Girls in STEM

Blogging 101

As a girl in STEM (Science, Technology, Engineering & Math), the topic of this article is near and dear to my heart.  It’s an opinion piece written for Wired by Reshma Saujani, Founder & CEO of Girls Who Code, a non-profit organization whose programs work to inspire, educate, and equip girls with the computing skills to pursue 21st century opportunities.

It’s an excellent article – well written, concise and chock-full of statistics and facts about the wage & gender gap in technology and engineering.  Like I said, I am a girl in STEM, so none of this is particularly shocking to me.  I am well aware of these issues; I live them every day.  Clicking through Wired to Girls Who Code, however, absolutely made my jaw hit the floor.

Consider this:

Women today represent 12% of all computer science graduates. In 1984, they represented 37%.

And this:

Despite the fact that 55% of overall AP test takers are girls, only 17% of AP Computer Science test takers are high school girls.

Or this:

While 57% of bachelor’s degrees are earned by women, just 12% of computer science degrees are awarded to women.

Then there’s this:

In middle school, 74% of girls express interest in Science, Technology, Engineering and Math (STEM), but when choosing a college major, just 0.3% of high school girls select computer science.

What the…what?  Granted I’m a little dumbfounded at the moment, but that says seventy-four percent, right?  74% of girls have an interest in STEM when they have little more than a decade of life under their belts, but by the time they are old enough to for our society to expect them to choose a pathway that will lead to financial stability and a rewarding professional life, less than one percent are still interested in technology.  Wow.  I have to let that sit for a minute.

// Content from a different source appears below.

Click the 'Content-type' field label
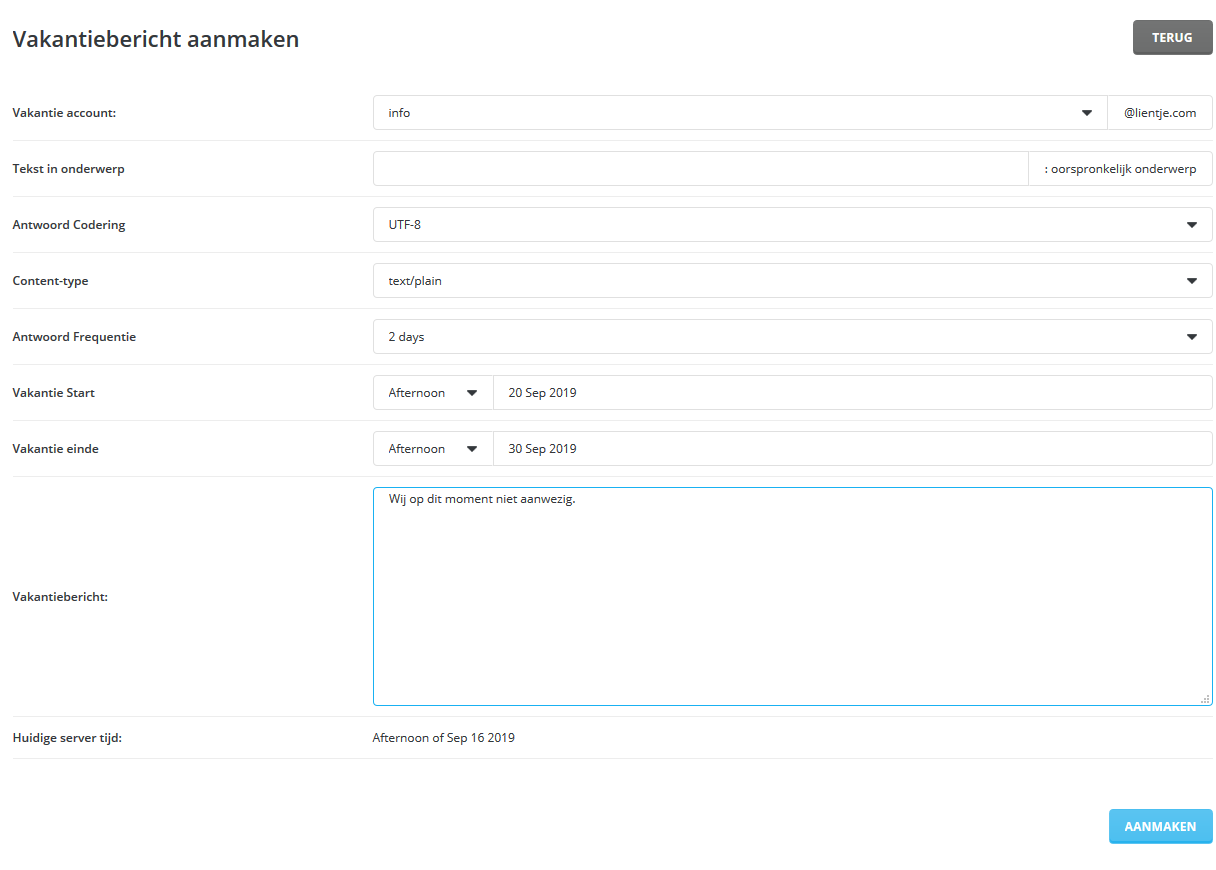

As a society, what in the hell are we doing to girls in those intervening years?  The cynical side of me is tempted to scoff and wonder if we have Maxim-Magazine-and-Sports-Illustrated-Swimsuit-Edition-ed them to death – as in, literally killed their budding scientific, analytic, curious little spirits…or smothered their collective souls with bogus Photoshopped messages about what it means to be a woman.  Certainly we have warped their pliable little impressions of what skills are truly valuable and desirable in this life, right?  Less than one percent

Oh me.  This will not do.

To all those dear, smart, fierce girls, I have this to say:

You have been misled!  You have been given VERY bad intel!  On behalf of myself and every single adult in our culture who has led you away from nurturing your brilliant, inquisitive mind, I am deeply sorry.  If you have a spark or passion for science, technology, computers, engineering or tinkering now, please don’t let go of that spark.   What you have is a rare and powerful talent, a capacity for knowledge and learning that most don’t…and it also just so happens that you can grow this talent into an amazing, fulfilling and lucrative career.

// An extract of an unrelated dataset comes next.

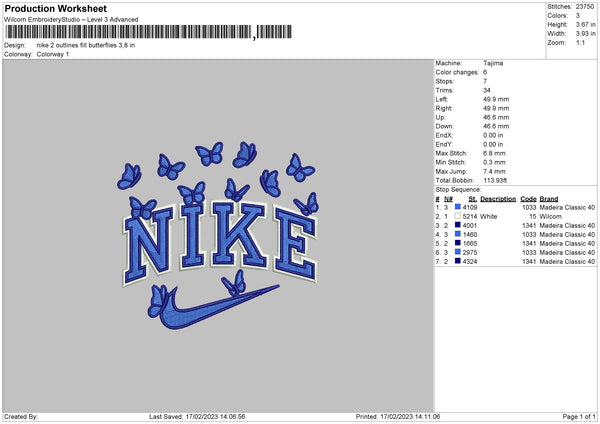Select the Machine value Tajima
This screenshot has height=424, width=600.
[x=493, y=63]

I’m here to tell you from personal experience, technology is where it’s at.  I get paid for my sense of wonder, to think, to be curious, to ask ‘why’, to figure out how things work and to solve problems.  As a Systems Analyst, I don’t write a lot of code and I would never claim to be a programmer, but I could bust out a ‘hello world’ in just about any programming language if I needed to – and please trust me when I say how empowering that is.  It’s not just about writing code…it’s about knowing that I have within me the ability to figure out how to do anything that I need to get done.  Talk about a skill that is important in all areas of life!

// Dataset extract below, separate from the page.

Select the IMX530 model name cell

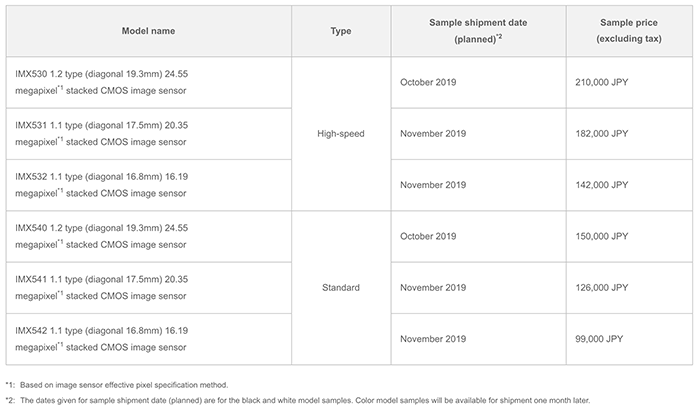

In case you couldn’t tell, I love my job.  It’s challenging, it’s rewarding, I have an incredibly flexible schedule and I’m not bound by geographic boundaries.  I can work from any location on earth that has electricity and a connection to the Internet – although admittedly, my levels of patience and irritation on the job rise and fall in direct relation to the speed of that connection.  I also have a lot of autonomy, which is really important to me (translation: no slave-driver type bosses breathing down my neck)…oh, and I make a lot of money.  And I do mean a lot.  Like top 15% according to salary distribution stats published by the US Bureau of Labor Statistics. I’m not sharing that in an egocentric, in-your-face kind of way; I want you to understand what the financial benefits are of STEM careers.  It’s totally ok to be stoked about the financial rewards of a career in technology – I hereby grant you permission to daydream about fat-ass 401(k) balances, diversified investment portfolios, insurance coverage out the wazoo, making huge donations to your favorite non-profits…and if your vision of professional success includes a 7 series BMW, it’s yours, girlfriend!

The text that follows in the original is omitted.